Nov 24, 1941 -- After suffering a strike and declining revenue because of the war in Europe, Walt Disney’s studio was in trouble.
Animator Ward Kimball noted in his diary for this day: “100 layoffs announced. Studio personnel from 1600 down to a Hyperion level of 300. Geez, It this the writing on the wall?” ...
Walt Disney saved itself by doing Defense films for the Army. After limping through the 1940s, with the release of Cinderella in 1950 they were back on top...
Walt Disney Productions was on the brink of insolvency when World War II broke out.
Dumbo, the studio's experimental low-budget feature, was a money spinner. But the high-budget Bambi, started right after Snow White but released in 1942, was not. "Who wants to see the life story of a deer?" was the lament inside 500 S. Buena Vista Street in Burbank.
Not enough people, it turned out, to push the company's fifth cartoon feature into the black.
Happily, the Federal government rode to the rescue by turning the Disney Studio into Training Film Central and paying for all the instructional and intelligence films (many of which provided work for my conservative father) on a "cost-plus" basis.

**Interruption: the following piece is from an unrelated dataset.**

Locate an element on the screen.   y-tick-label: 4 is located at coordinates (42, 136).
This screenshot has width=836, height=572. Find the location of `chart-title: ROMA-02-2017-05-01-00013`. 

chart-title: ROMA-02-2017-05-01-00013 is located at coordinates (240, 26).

At the time of the Disney job action in mid '41, U.S. unemployment stood at 10.5%. Three years later, when the war effort was fully ramped up, the national jobless rte was 1.2%. (Anybody who wanted a job could get a job, and everyone else got drafted).
During that span of time WDP produced over 400,000 feet of educational war films, and more than 90% of studio workers worked on training and propaganda films for the government.
Want to know why Michael Eisner, Jeffrey Katzenberg and Robert Iger, (not to mention John Lasseter and Ed Catmull) are rich men today? It's because World War II and the national government kept a struggling cartoon studio afloat.